In the autumn Budget, chancellor Rachel Reeves announced a £22.6bn rise in the day-to-day budget of the NHS over two years and a £3.1bn increase in its capital budget.

She also set the health service and Whitehall departments a 2 per cent productivity target in 2025 “by using technology more effectively and joining up services across government”.

While greater efficiency in public services could ease financial pressures, the data on Monday suggests productivity is moving in the opposite direction.

Bart van Ark, managing director at the UK-based Productivity Institute, said “despite increased spending on public sector inputs, the response in output growth has been weak over the past two years” and called on the government to “figure out how to use these resources better”.

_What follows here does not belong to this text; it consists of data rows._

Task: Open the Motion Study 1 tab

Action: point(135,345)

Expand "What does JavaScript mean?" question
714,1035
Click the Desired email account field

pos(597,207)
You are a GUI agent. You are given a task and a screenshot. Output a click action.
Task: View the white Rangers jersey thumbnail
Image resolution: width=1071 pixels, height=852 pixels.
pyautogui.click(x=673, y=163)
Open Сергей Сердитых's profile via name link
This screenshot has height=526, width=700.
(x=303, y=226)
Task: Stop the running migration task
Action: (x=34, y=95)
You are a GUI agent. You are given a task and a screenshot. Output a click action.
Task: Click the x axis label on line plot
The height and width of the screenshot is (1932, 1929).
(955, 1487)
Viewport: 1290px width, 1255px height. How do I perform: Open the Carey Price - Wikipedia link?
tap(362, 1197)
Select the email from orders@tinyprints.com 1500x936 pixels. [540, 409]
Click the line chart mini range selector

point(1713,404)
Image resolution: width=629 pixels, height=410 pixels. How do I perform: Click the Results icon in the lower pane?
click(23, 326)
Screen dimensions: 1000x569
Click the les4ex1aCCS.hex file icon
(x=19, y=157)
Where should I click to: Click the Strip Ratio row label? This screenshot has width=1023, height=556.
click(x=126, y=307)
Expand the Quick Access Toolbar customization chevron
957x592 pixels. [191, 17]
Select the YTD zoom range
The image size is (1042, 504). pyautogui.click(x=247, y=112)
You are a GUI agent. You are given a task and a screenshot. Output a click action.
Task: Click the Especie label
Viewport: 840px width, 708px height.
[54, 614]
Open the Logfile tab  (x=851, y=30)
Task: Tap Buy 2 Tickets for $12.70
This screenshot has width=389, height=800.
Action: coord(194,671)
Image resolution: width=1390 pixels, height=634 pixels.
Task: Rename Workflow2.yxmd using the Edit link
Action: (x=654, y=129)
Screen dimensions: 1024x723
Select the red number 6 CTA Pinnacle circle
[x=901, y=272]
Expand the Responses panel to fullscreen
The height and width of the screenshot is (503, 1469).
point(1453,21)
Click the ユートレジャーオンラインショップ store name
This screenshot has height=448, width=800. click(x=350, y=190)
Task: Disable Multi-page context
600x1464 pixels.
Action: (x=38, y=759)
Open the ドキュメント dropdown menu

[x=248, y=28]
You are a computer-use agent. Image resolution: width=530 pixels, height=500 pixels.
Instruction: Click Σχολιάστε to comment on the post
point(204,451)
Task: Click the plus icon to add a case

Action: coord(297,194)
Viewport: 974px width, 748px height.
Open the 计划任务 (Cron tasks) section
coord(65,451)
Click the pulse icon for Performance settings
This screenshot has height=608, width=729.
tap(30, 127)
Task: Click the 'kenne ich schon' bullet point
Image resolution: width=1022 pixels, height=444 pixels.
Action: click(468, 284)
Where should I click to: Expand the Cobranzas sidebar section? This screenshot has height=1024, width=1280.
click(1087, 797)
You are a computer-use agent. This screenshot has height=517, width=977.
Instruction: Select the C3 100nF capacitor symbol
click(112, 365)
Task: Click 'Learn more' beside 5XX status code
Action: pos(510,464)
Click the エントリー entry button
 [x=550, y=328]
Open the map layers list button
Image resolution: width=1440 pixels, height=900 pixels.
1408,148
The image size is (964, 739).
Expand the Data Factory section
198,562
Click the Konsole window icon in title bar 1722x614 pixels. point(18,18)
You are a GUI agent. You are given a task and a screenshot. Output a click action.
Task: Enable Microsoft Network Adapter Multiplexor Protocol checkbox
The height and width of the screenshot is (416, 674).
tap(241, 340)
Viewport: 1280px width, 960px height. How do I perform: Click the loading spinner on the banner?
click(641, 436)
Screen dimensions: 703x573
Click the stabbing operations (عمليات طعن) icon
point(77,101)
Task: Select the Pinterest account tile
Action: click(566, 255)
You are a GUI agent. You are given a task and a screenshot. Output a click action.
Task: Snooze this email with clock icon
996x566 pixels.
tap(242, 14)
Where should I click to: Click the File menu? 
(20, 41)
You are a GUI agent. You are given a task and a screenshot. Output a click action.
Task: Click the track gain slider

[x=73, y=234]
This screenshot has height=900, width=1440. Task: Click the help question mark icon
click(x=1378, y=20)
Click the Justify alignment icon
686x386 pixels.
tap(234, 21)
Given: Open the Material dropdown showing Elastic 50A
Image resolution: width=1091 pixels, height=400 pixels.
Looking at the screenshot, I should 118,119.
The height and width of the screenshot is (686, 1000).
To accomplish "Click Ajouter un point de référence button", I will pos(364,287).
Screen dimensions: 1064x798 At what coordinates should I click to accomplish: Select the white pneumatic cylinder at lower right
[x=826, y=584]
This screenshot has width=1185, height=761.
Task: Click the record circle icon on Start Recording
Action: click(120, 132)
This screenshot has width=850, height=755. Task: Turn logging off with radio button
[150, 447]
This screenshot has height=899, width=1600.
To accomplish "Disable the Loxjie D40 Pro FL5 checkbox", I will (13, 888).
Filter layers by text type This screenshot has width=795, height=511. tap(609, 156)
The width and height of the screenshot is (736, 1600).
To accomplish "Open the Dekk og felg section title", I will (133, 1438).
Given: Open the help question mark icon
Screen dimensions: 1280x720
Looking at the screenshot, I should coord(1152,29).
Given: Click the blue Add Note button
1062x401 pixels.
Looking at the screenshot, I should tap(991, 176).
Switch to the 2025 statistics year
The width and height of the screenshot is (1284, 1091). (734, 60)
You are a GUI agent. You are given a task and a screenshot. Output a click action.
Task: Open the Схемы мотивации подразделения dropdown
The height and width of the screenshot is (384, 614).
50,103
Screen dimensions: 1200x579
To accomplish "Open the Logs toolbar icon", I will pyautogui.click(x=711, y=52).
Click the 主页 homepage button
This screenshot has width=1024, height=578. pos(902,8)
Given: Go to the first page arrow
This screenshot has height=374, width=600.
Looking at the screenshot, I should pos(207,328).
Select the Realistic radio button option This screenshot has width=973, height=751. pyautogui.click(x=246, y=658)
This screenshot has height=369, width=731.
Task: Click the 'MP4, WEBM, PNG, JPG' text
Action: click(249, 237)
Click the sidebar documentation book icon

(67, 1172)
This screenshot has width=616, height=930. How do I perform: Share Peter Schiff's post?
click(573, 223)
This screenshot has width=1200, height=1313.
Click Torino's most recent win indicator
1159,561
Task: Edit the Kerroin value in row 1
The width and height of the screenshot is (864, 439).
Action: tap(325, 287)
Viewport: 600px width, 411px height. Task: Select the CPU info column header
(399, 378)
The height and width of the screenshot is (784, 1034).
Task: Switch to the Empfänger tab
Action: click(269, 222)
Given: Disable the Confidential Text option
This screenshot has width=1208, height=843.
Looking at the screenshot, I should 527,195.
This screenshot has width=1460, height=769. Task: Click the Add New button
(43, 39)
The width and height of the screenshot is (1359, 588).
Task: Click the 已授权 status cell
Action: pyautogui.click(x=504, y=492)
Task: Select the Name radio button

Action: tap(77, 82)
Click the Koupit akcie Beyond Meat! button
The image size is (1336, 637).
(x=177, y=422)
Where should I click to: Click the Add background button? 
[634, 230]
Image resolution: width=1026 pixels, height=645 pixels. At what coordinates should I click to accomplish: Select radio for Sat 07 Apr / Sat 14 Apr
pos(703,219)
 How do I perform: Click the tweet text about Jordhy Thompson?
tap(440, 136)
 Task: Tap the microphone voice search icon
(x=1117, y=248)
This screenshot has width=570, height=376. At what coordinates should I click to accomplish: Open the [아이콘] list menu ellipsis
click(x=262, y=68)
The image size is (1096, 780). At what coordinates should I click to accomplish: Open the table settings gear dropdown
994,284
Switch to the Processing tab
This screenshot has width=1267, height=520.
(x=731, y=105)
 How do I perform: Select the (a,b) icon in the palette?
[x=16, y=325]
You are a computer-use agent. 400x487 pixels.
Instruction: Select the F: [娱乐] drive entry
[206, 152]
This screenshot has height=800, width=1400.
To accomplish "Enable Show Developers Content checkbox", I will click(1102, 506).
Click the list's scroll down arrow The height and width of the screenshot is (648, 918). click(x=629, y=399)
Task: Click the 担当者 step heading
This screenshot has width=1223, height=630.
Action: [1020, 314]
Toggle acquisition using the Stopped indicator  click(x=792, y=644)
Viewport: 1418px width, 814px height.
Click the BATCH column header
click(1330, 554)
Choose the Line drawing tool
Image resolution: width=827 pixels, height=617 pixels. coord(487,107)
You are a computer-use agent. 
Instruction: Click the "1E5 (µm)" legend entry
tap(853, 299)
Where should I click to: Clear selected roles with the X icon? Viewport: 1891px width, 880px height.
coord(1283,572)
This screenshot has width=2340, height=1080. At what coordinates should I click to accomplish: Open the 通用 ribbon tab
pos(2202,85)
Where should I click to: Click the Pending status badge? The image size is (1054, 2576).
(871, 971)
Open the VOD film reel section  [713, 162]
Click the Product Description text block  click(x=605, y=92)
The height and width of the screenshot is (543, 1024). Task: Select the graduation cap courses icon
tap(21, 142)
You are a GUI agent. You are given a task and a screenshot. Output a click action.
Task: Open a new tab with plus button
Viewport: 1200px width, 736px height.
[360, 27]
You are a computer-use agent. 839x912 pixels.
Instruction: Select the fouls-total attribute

Overall public service productivity dropped by an annual rate of 1.4 per cent in the third quarter of 2024 and was estimated to be 8.4 per cent below its level in Q4 2019, before the pandemic, the ONS said.

However, the agency’s productivity data is riddled with issues and is now labelled “official statistics in development” because of the low response rate for the labour market survey, on which the figures are partially based.

The ONS said Monday’s data did not take into account changes in the relative quality of these services because many of these quality factors require data that is not yet available.

Andrew Bailey, Bank of England governor, said on Thursday he could not tell to what extent the fall in measured public sector productivity was a “real phenomenon”.

In a press conference he cautioned about drawing any “strong conclusions” about the state of productivity in the public sector “because there are a lot of conventions about how these things are measured”.

Nevertheless, the UK’s weak productivity performance has raised concerns among policymakers, since it lowers the capacity of the economy to produce goods and services and could keep inflation high.

In terms of the future path of interest rates, productivity growth “matters because it’s the speed limit for the economy in terms of supply”, said Clare Lombardelli, BoE deputy governor, at the press conference on Thursday.

Productivity growth mattered for everyone because it “is the only way to get rising real incomes in the long term”, she added.